How many distinct holomorphic function from $\mathbb{C}$ to $\mathbb{C}$ is there?

Question

Is this proof OK ?

Considering that the constant function $f(z) = c$ is analytic for all $c \in \mathbb{C}$, there is at least $\mathfrak{c}$ (the power of the continuum) holomorphic function from $\mathbb{C}$ to $\mathbb{C}$.

Since a function from $\mathbb{C}$ to $\mathbb{C}$ is a subset of $\mathbb{C}\times \mathbb{C}$, there must be at most card$(\mathbb{C}\times \mathbb{C}) = \mathfrak{c}\cdot \mathfrak{c}$ functions from $\mathbb{C}$ to $\mathbb{C}$.

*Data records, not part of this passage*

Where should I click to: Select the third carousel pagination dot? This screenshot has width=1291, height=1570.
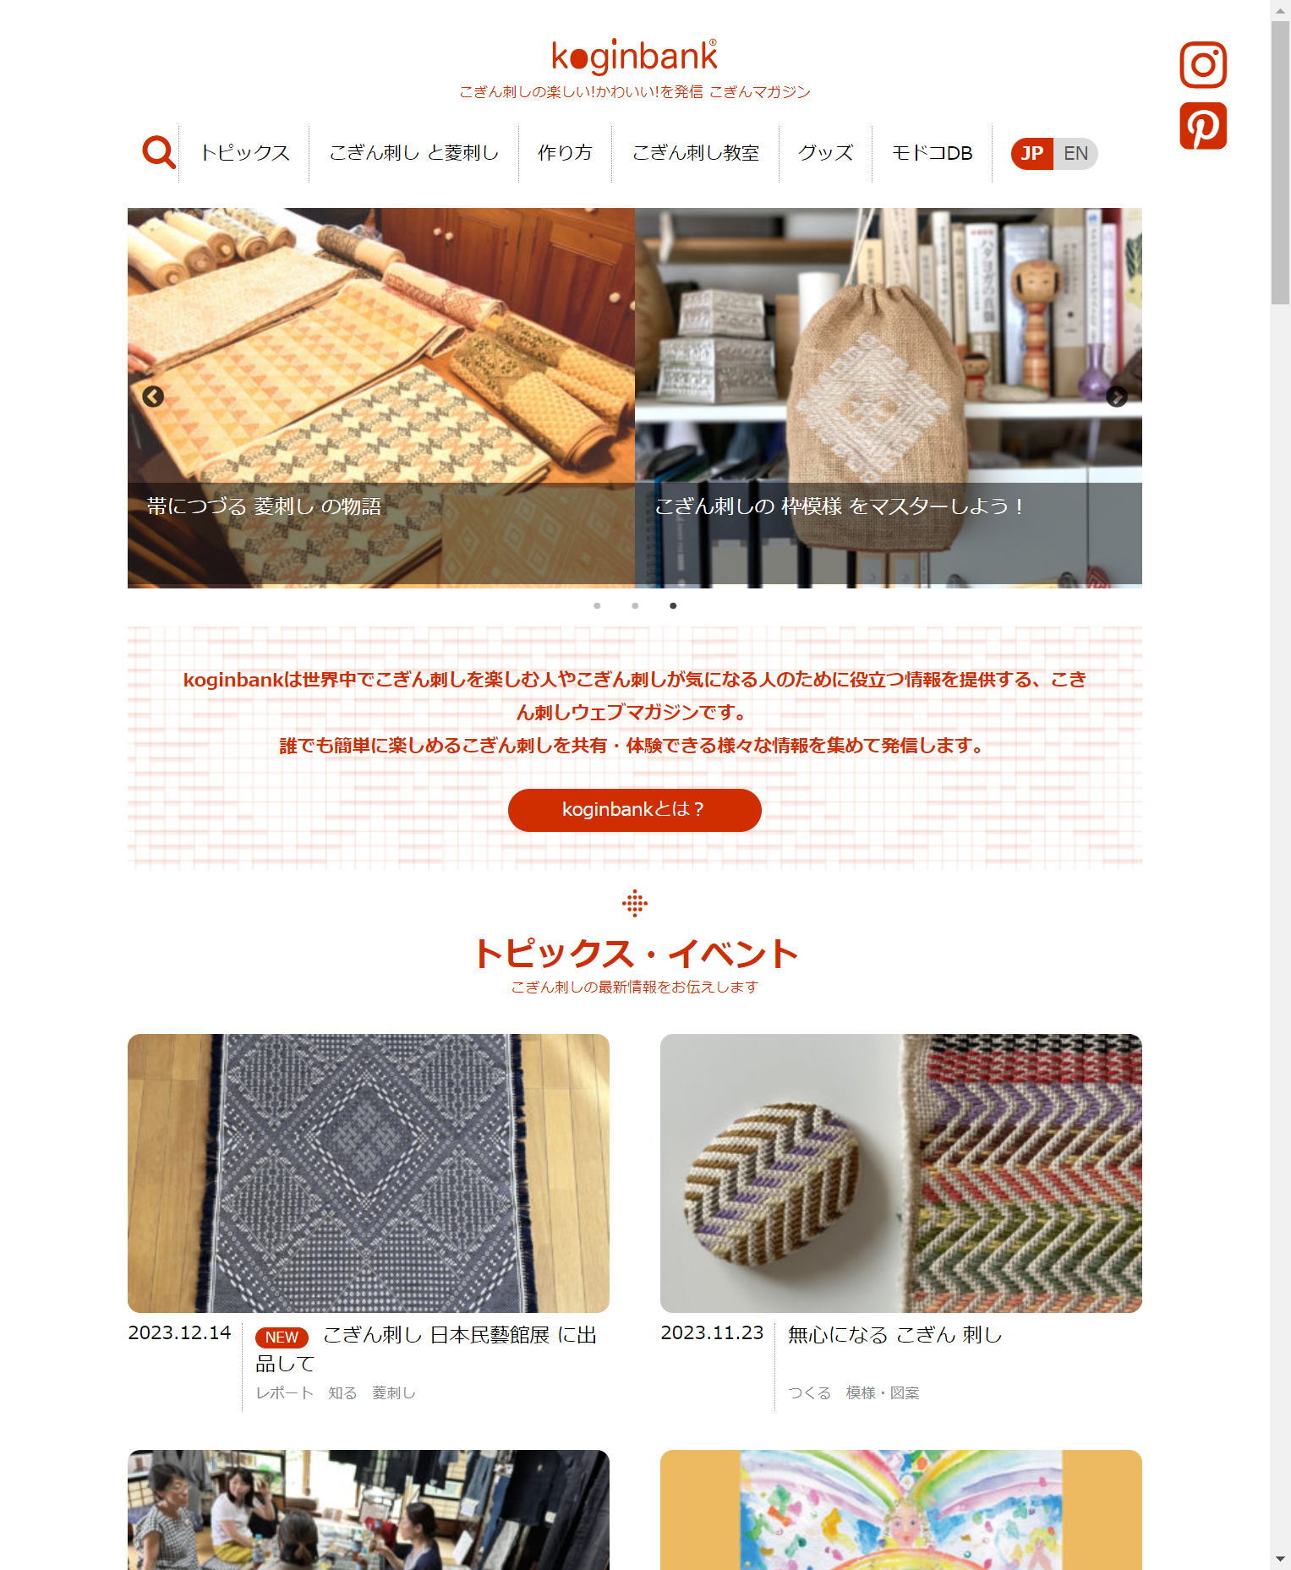(x=673, y=605)
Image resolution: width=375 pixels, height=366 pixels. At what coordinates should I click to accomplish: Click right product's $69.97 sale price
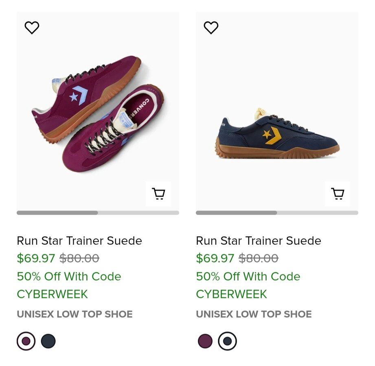[215, 258]
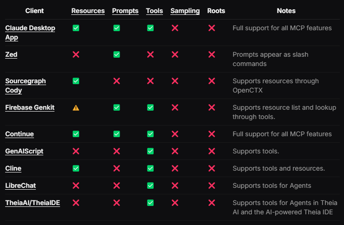Viewport: 344px width, 225px height.
Task: Click the GenAIScript link
Action: click(24, 151)
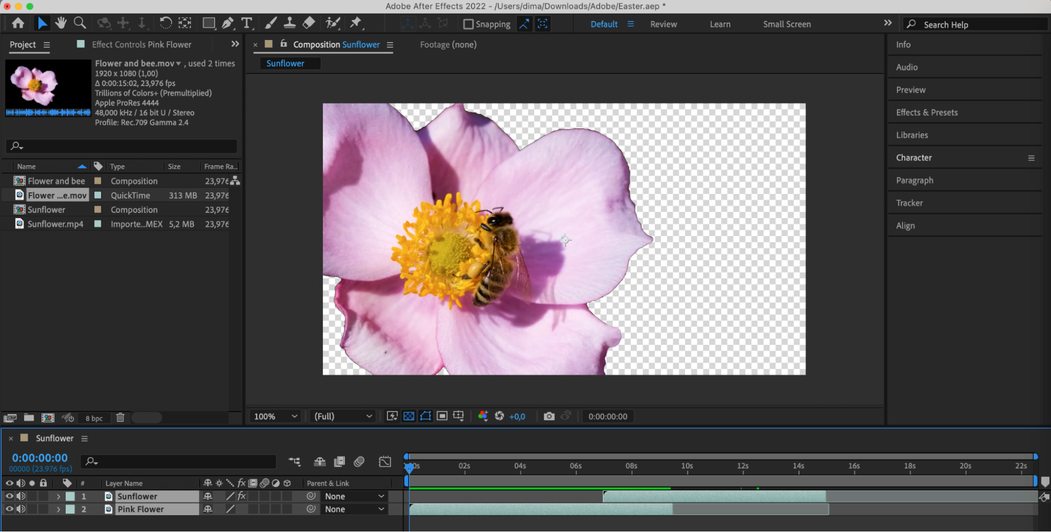1051x532 pixels.
Task: Mute audio of the Pink Flower layer
Action: click(x=21, y=509)
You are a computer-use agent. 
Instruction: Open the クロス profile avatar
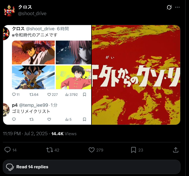point(9,10)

Assuming the axiom of choice, $\mathfrak{c}$ is an $\aleph$ and we know that the $\aleph$ satisfy $\aleph_\zeta \cdot \aleph_\zeta = \aleph_\zeta$. So there is at most $\mathfrak{c}$ holomorphic functions from $\mathbb{C}$ to $\mathbb{C}$.

Answer 1

Every entire function $\mathbb{C} \rightarrow \mathbb{C}$ is uniquely determined by its power series coefficients $\{a_0, a_1, \ldots, \}$.

Answer 2

Hint: A continuous function is determined by its values on a dense set.

Answer 3

Note that not every subset can be the range of an entire function, e.g., Liouville's theorem implies bounded sets must be singletons. That's why your argument doesn't work.